NEW YORK SUPREME COURT, APPELLATE DIVISION, FIRST DEPARTMENT
March 19, 2009
JANICE CLEMENT, PLAINTIFF-RESPONDENT,
KATERI RESIDENCE, DEFENDANT-APPELLANT.
Order, Supreme Court, New York County (Shirley Werner Kornreich, J.), entered June 30, 2008, which, insofar as appealed from as limited by the briefs, in this action for personal injury and negligent hiring and retention allegedly arising out of the care afforded plaintiff during her stay at defendant nursing home, granted plaintiff's motion to compel disclosure of certain documents and denied defendant's cross motion for a protective order, unanimously affirmed, without costs.
Published by New York State Law Reporting Bureau pursuant to Judiciary Law § 431.
This opinion is uncorrected and subject to revision before publication in the Official Reports.
Tom, J.P., Saxe, Sweeny, Acosta, Freedman, JJ.
Plaintiff's disclosure demand for negative outcome and incident reports involving conditions and occurrences like those alleged in the complaint are not protected by the quality assurance privilege, since such reports, although utilized by defendant's quality assurance committee, were not prepared by or at the behest of such committee, but rather were of the type routinely prepared and maintained pursuant to 10 NYCRR 415.15(a)(3)(i) (see Matter of Subpoena Duces Tecum to Jane Doe, 99 NY2d 434, 440 ). As indicated in the affidavit of defendant's Director of Quality Management, the function of defendant's quality assurance committee, as it pertains to the negative outcome and incident reports, appears to be no more than one of compliance with the requirements 10 NYCRR 415.15(a)(3)(i), and, thus, subject to disclosure (see Kivlehan v Waltner, 36 AD3d 597, 599 ).

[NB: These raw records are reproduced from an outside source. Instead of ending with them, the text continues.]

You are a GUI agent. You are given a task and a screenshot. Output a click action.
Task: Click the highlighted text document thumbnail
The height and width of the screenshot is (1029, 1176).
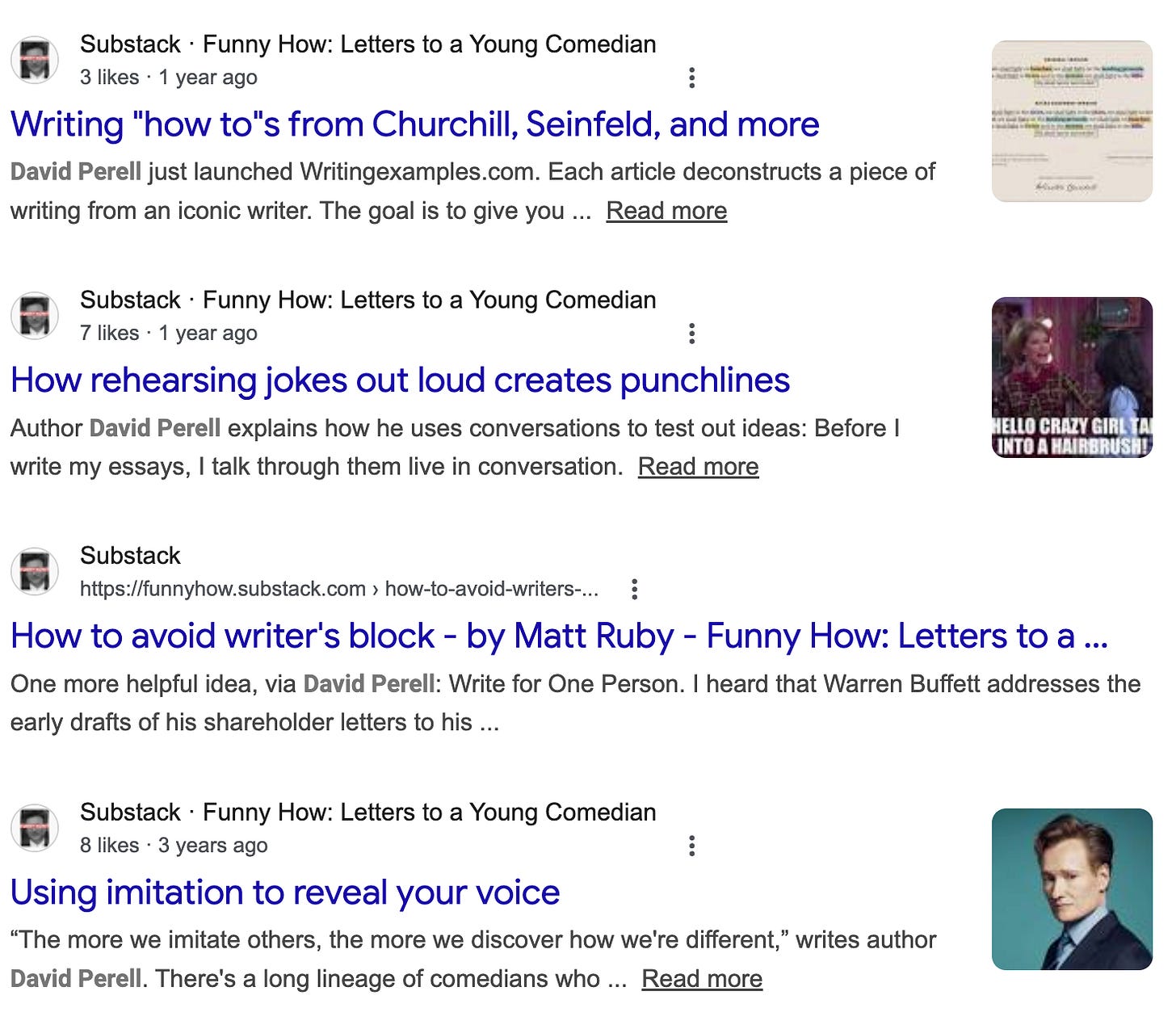pos(1072,121)
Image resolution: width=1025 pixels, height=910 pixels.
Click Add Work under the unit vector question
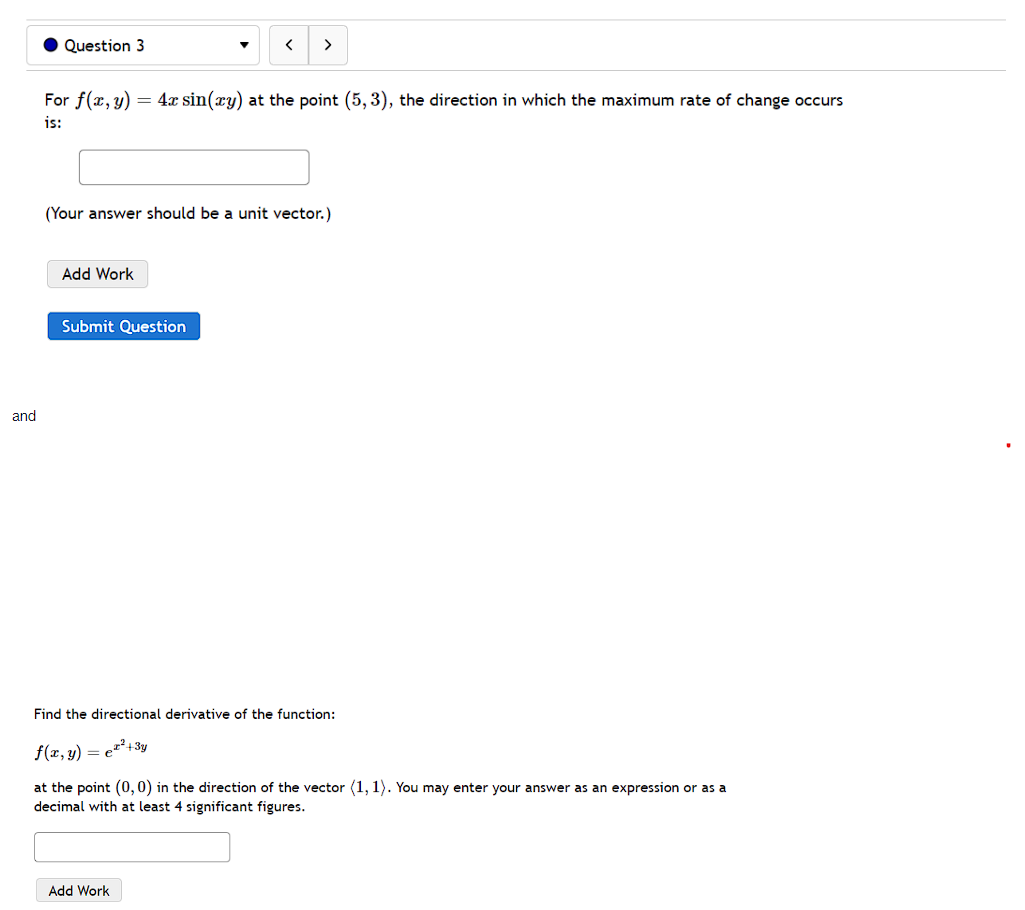97,273
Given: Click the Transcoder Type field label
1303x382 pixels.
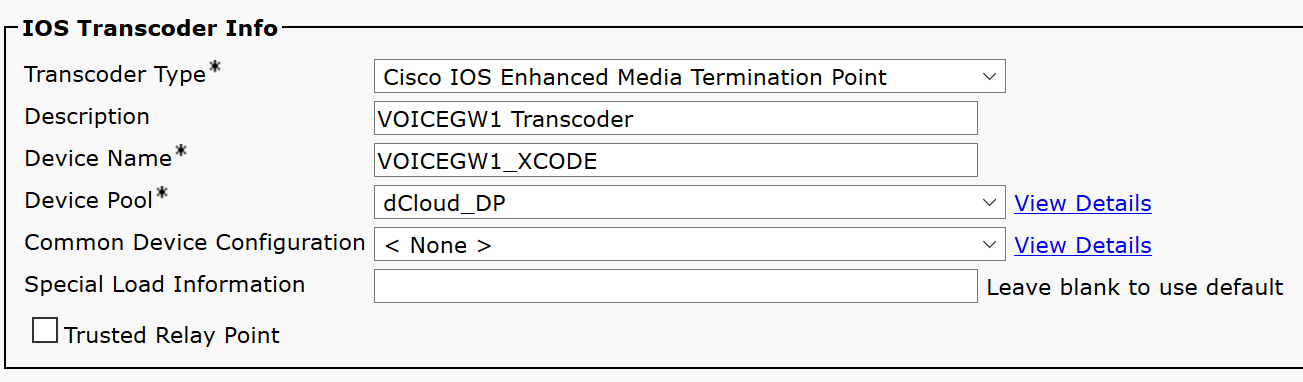Looking at the screenshot, I should [115, 75].
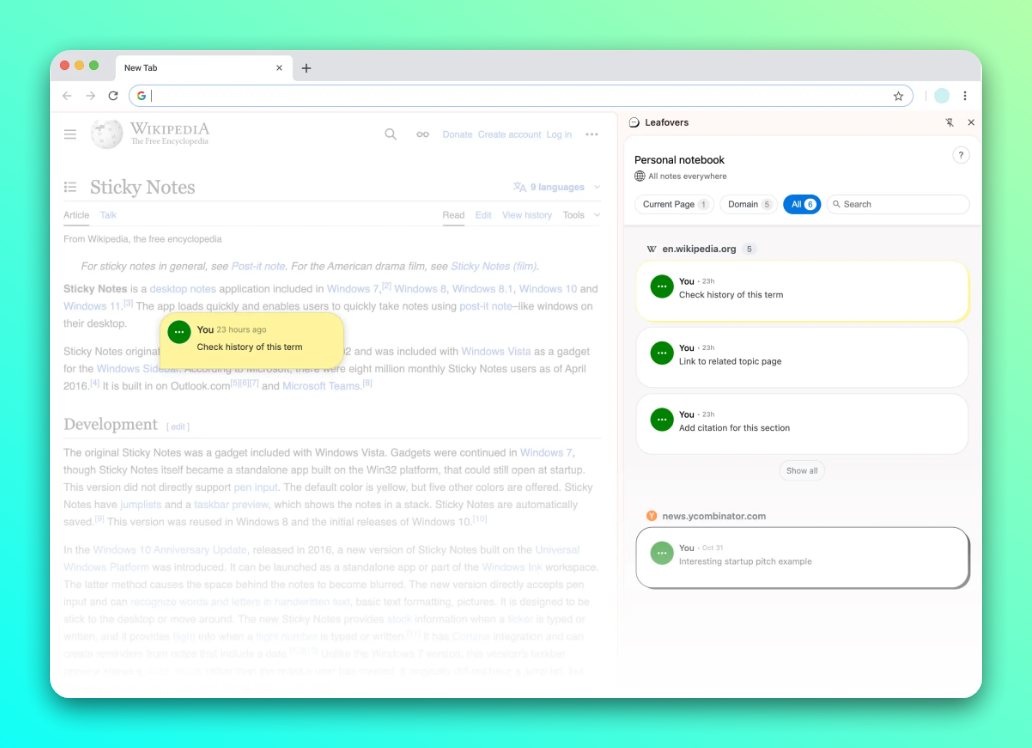Select the Domain notes filter
The height and width of the screenshot is (748, 1032).
(748, 204)
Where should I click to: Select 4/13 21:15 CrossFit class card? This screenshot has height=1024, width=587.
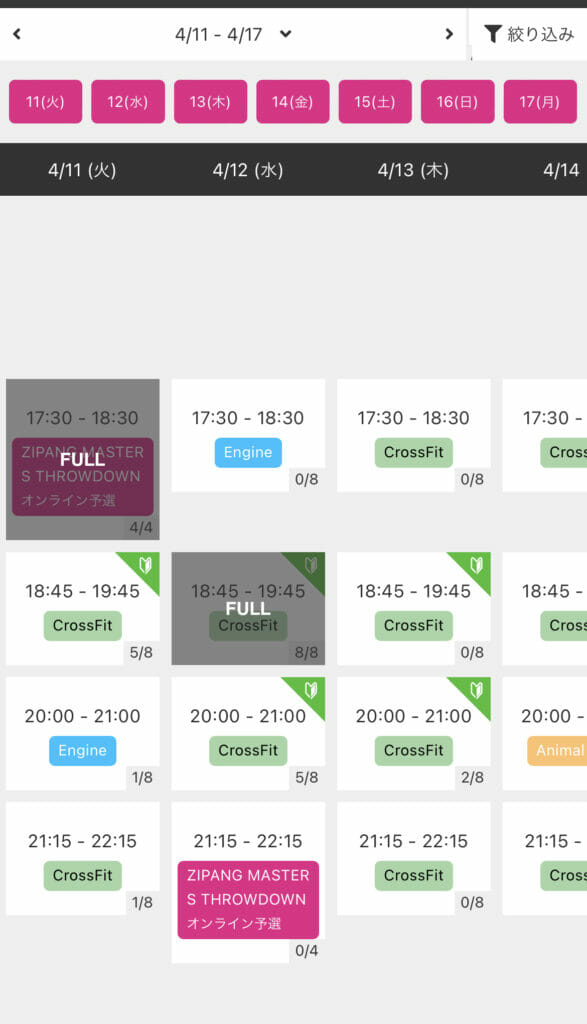click(x=414, y=859)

Furthermore, plaintiff's demands, as time-limited by the court, as to, inter alia, personnel information regarding each employee who had contact with plaintiff while she was in defendant's residence, staff medical policies, and system-wide operational materials such as contracts, licenses, and by-laws, are material and necessary (see generally Anonymous v High School for Envtl. Studies, 32 AD3d 353, 358 ), and are not overly broad or unduly burdensome, inasmuch defendant is compelled by statute and regulation to maintain and continuously collect such information (see e.g. Public Health Law § 2805-e; 10 NYCRR 415.15[a][i]; 10 NYCRR 415.30[h], [n]; 10 NYCRR 412.1; Simmons v Northern Manhattan Nursing Home, Inc., 52 AD3d 351 ).
We have considered defendant's remaining contentions and find them unavailing.
THIS CONSTITUTES THE DECISION AND ORDER OF THE SUPREME COURT, APPELLATE DIVISION, FIRST DEPARTMENT.